When you have everything but can’t even keep your hands to yourself. Shameful.

  • It seems that when you can have anything money could buy, you start to look at the things money can't buy.

  • It's a common issue. When you got everything you could possibly want in life or have enough money to buy whatever you want... then for quite a lot of people of either gender, the illegal and illicit becomes the next thing to obtain.

    For some, it's an increasingly worrisome amount (and type of) drugs, for others, it's women, and for a select few it's children.

    • > When you got everything you could possibly want in life or have enough money to buy whatever you want... then for quite a lot of people of either gender, the illegal and illicit becomes the next thing to obtain.

      But with a society that empowers men more than women, and relative power disparities of all types lending themselves to behavior like this (plenty of people who don't have everything still have enough power to exploit those they have power over).

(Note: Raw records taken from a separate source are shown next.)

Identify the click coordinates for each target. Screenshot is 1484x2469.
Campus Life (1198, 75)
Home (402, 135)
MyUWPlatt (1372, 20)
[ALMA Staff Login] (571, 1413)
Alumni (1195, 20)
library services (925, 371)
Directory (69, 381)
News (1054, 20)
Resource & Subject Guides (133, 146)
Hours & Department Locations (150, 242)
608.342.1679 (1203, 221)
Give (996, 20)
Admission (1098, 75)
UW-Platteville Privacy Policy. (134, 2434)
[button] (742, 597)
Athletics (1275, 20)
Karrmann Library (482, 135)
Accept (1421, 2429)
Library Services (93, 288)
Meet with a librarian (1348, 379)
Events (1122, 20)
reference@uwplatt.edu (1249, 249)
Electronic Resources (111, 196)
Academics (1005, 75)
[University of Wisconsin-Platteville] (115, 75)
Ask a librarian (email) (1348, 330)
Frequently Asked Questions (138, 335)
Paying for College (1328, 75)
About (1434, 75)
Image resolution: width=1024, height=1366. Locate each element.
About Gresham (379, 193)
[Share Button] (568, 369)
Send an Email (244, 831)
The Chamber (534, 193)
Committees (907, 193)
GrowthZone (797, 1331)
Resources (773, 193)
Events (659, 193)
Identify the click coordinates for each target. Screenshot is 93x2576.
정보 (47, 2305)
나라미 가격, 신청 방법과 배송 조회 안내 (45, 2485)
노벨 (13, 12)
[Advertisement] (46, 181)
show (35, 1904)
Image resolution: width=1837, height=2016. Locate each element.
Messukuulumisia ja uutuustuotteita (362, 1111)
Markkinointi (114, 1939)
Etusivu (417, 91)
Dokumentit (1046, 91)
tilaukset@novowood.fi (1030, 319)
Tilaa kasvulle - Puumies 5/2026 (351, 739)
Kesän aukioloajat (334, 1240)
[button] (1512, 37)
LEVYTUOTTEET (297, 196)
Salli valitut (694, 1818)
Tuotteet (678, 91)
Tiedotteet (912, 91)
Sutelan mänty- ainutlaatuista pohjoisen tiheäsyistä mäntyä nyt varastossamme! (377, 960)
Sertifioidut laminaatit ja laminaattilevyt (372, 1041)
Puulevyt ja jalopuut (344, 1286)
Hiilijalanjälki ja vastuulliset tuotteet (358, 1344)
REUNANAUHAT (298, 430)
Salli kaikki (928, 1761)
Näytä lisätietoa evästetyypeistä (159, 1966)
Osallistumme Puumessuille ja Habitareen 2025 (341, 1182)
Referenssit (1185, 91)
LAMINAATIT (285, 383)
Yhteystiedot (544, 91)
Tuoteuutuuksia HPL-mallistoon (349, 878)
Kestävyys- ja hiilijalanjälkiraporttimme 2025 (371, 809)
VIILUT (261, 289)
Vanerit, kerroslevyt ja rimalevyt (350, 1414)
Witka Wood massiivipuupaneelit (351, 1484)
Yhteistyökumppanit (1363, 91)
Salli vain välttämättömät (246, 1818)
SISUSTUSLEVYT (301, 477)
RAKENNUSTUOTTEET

In the abstract, sure, it might not be something inherent to men, but it's kind of hard to ignore the fact that in practice women are victimized by behavior like this at a system level that men are not.

      To any men who are dubious about this, I'd genuinely suggest asking the women who you have close enough relationships with to be comfortable having tough discussions if they'd be willing to tell you about experiences they've had where men have behaved poorly towards them in ways that wouldn't have likely happened to a man in their circumstances; I'm guessing that pretty much all of them will have experienced far more than you'd imagine. As a man, I'm relatively certain I can't recall any instance of ever experiencing the reverse of this though, and that's my point: going out of your way to try to frame this as a gender-neutral issue basically emphasizes theoretical concerns at the expense of the actual distribution of problems that people face in real life. When things are so slanted that in practice almost everyone in one group has experienced it but relatively few from another group has had the same experience, framing it in terms of that is important.

So we’re just going to believe her? Why?

  • Please list all the reasons you don't believe her.

    • At least the claim of Eric having a secret backdoor to Google servers letting him spy on whoever he wants seems unlikely. If he was spying on her putting spyware on her devices seems much more likely.

    • There is no proof. She can retroactively at any point say she did not give consent to extract money. She was with him two years after the first time she was “raped”. She’s the only one that has made any such claims about him.